Given entries START

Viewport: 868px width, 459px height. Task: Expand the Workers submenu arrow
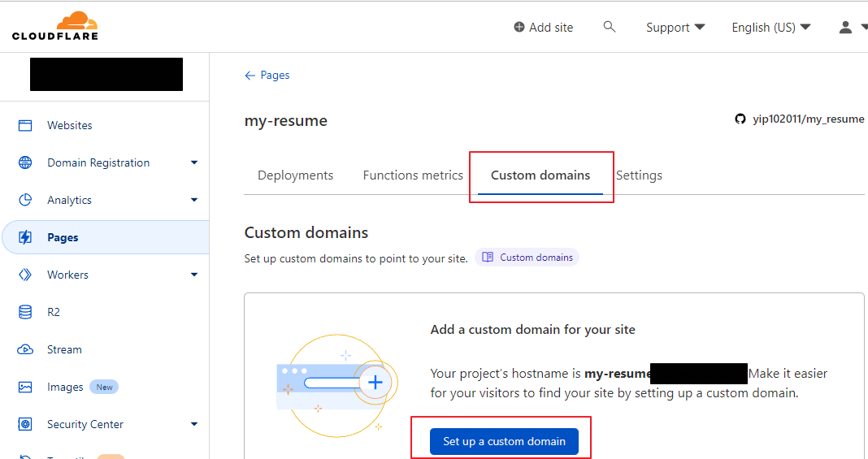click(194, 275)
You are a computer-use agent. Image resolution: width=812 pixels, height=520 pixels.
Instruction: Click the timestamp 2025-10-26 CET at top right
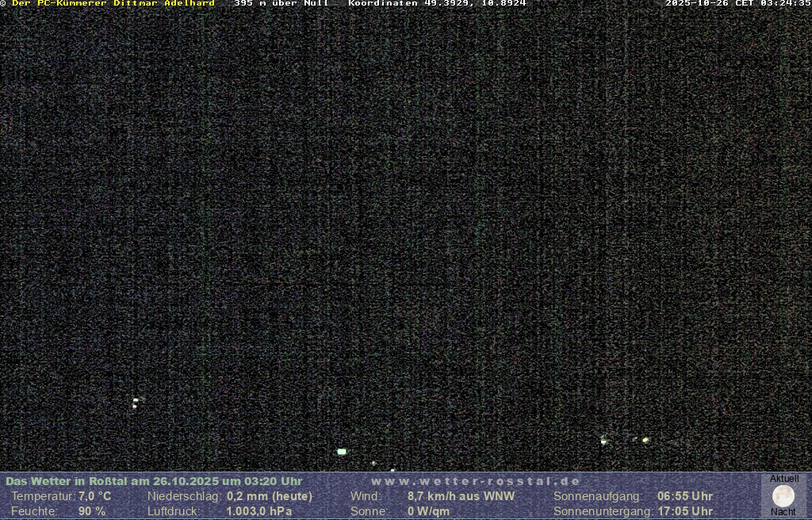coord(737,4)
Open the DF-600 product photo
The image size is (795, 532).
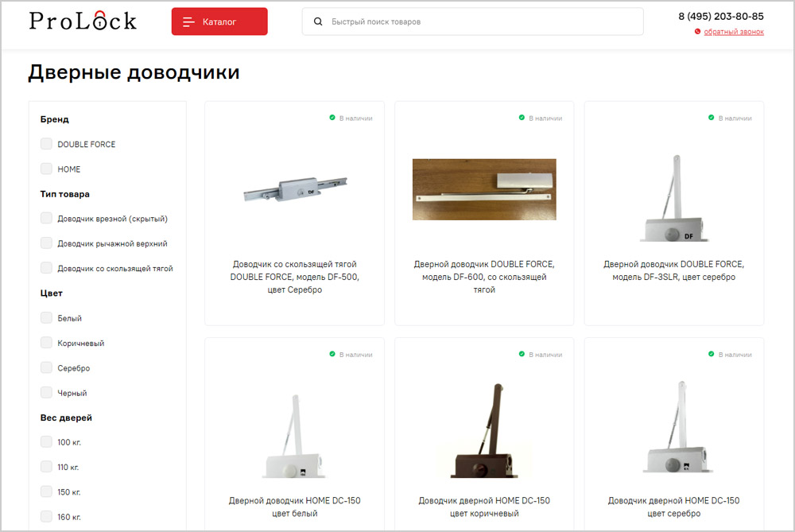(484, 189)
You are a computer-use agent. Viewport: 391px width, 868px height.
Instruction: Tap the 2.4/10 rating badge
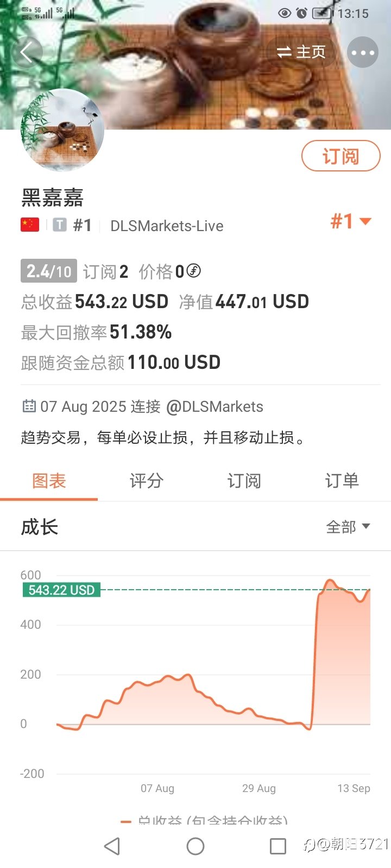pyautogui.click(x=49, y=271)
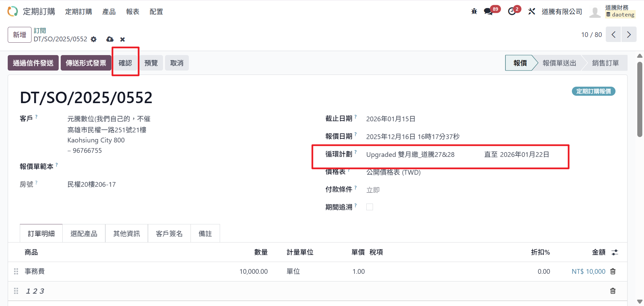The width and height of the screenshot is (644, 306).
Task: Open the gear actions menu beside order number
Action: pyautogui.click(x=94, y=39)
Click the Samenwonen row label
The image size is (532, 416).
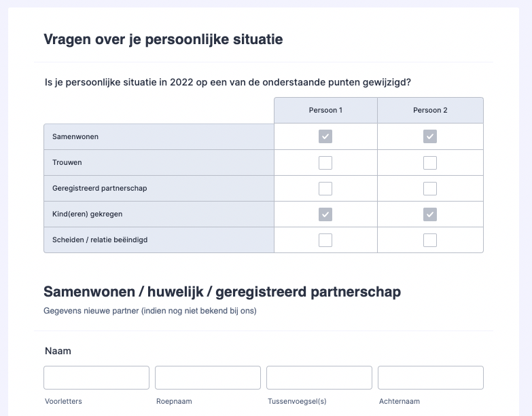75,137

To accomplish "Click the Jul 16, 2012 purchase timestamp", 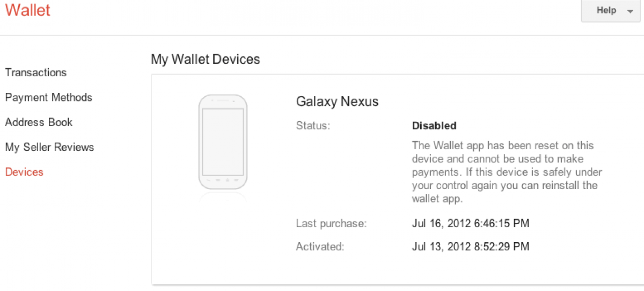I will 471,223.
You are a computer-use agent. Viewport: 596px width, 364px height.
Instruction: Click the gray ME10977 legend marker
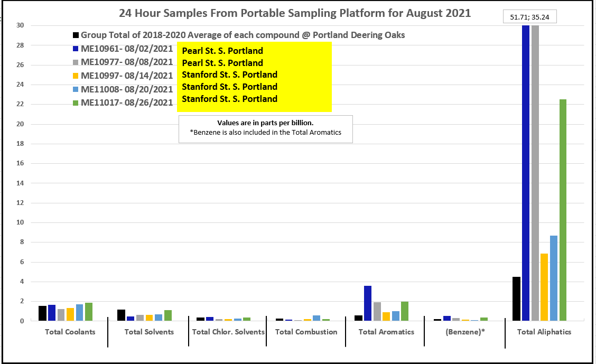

Given entries END

Task to carry out: Above are the records; repeat their lines from the first through the line containing "You are a computer-use agent. Viewport: 391px", and leave out each picture.

Your solution:
Viewport: 868px width, 459px height. Task: Expand the Workers submenu arrow
click(194, 275)
You are a computer-use agent. Image resolution: width=812 pixels, height=520 pixels.
Instruction: Click the timestamp 2025-10-26 CET at top right
coord(737,4)
Open the DF-600 product photo
The image size is (795, 532).
(484, 189)
You are a computer-use agent. Viewport: 391px width, 868px height.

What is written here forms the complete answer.